(Word and element locating records)
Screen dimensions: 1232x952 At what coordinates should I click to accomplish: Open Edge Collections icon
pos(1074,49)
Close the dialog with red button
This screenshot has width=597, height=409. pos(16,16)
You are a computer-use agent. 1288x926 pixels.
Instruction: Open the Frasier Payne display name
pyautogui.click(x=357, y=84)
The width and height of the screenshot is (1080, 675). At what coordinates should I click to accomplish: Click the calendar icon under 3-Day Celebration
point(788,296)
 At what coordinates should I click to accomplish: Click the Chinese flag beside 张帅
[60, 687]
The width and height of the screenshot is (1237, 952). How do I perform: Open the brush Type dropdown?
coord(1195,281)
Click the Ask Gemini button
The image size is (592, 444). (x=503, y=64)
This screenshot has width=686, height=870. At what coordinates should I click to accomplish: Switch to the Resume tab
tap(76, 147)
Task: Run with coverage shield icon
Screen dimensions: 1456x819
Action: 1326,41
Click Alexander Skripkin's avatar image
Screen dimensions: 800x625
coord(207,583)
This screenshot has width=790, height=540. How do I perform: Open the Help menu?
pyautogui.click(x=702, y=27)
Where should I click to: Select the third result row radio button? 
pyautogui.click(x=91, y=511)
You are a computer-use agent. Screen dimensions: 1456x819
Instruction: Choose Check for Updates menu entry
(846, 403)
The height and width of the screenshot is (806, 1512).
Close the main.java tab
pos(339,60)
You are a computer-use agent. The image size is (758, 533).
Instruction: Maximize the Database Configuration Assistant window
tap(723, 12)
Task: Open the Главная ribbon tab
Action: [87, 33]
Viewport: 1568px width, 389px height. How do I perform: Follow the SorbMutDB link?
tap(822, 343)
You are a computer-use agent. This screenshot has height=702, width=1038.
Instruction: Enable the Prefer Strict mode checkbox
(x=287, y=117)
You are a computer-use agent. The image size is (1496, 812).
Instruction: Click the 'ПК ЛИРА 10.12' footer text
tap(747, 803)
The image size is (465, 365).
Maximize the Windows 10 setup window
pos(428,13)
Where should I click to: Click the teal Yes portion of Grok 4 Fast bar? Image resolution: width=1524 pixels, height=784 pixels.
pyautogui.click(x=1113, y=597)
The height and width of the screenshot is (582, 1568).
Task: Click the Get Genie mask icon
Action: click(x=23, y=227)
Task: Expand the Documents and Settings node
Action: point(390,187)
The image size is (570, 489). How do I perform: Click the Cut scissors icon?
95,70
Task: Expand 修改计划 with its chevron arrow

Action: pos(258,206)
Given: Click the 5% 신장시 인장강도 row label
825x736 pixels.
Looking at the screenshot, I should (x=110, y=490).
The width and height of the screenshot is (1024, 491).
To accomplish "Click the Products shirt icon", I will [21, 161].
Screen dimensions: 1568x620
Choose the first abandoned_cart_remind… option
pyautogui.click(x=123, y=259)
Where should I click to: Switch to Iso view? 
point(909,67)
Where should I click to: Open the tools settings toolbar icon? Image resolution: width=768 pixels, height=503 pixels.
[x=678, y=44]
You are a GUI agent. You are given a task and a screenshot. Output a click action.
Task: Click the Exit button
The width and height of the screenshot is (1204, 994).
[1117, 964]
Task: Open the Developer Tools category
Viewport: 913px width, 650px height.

• _REQUIRED WORK_: Write out the lines from the one containing "Task: Open the Developer Tools category" through the end of the records, swapping "Developer Tools" for "Privacy Settings" and leaving everything else unchanged.

• _FULL ANSWER_:
Task: Open the Privacy Settings category
Viewport: 913px width, 650px height.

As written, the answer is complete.